A gay American was caught by his Filipino gay husband cheating.
The American husband asked, "how did you find out?"
The Filipino husband replied, "through my Western Union Receipts."
Yo' Mama is so poor, when you ring her doorbell, she sticks her head out the window and yells, "DING DONG!"
My uncle is very mean.
I went round the other day and found him stripping the wallpaper.
He wasn’t redecorating, he was moving.
One day a government worker was digging through his office drawers when suddenly he came upon a magic lamp.
(Oh, c'mon, I'm sure there's one buried in your desk too.)
Since he'd heard these jokes before, he knew that he had to rub the lamp and make the genie come out.
So he rubbed the lamp and - oh, surprise out popped a genie.
The genie asked, as genies will, "What is your first wish?"
The government worker thought about it for a second, then replied, "I would like to be rich!"
So the genie granted him his wish, and poof the man was surrounded by piles of money rivaling the heaps of even Martha Stewart and Bill Gates.

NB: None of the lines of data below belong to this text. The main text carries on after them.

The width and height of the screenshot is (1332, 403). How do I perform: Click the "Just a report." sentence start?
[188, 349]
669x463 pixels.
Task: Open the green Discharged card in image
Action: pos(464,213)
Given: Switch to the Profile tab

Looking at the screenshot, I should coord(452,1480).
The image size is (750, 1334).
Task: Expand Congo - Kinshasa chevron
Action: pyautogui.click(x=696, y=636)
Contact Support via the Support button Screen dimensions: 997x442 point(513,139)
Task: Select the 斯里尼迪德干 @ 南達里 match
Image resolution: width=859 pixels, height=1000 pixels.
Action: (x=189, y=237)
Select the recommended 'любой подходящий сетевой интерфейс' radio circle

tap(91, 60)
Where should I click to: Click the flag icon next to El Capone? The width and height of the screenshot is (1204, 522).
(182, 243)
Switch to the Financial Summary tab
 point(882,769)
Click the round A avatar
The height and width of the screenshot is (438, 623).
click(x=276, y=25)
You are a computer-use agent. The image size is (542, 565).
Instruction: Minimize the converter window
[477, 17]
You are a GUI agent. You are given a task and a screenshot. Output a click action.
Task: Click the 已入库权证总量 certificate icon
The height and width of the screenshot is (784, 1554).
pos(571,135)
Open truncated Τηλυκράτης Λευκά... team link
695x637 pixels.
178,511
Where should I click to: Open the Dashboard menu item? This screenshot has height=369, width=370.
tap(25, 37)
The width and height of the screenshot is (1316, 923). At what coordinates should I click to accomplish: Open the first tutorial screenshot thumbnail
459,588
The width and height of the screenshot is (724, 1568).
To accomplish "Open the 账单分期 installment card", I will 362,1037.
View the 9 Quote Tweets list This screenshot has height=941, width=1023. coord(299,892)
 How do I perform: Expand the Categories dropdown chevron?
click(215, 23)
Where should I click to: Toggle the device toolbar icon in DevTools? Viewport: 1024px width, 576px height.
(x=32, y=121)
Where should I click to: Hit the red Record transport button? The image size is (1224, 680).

Since the government worker knew the whole wish process, the genie didn't even have to ask for number two before he said, "My second wish is to be on an island with beautiful women surrounding me and obeying my every command!"
And poof, he was there.
Then the government worker or, as I like to call him, civil servant decided on his third wish, "I don't want to do any work ever again!" and poof ubiquitous ironic twist he was back in his office.
There is the story of a preacher who got up one Sunday and announced to his congregation:
"I have good news and bad news.
The good news is, we have enough money to pay for our new building program.
The bad news is, it's still out there in your pockets."
A thief stuck a pistol in a man's ribs and said, "Give me your money."
The gentleman, shocked by the sudden attack, said, "You cannot do this, I'm a congressman!"
The thief replied, "In that case, give me MY money!"
If God had meant us to pay taxes, he’d have made us smart enough to fill in the return form.
If you want to know God’s opinion of money just look at the people He gave it to.
A worker goes to his boss and says, ‘You have to give me a raise.
There are three other companies after me.’
‘Is that so?’ says the manager.
‘And what companies are those?’
The worker replies, ‘The electric company, the telephone company, and the gas company.’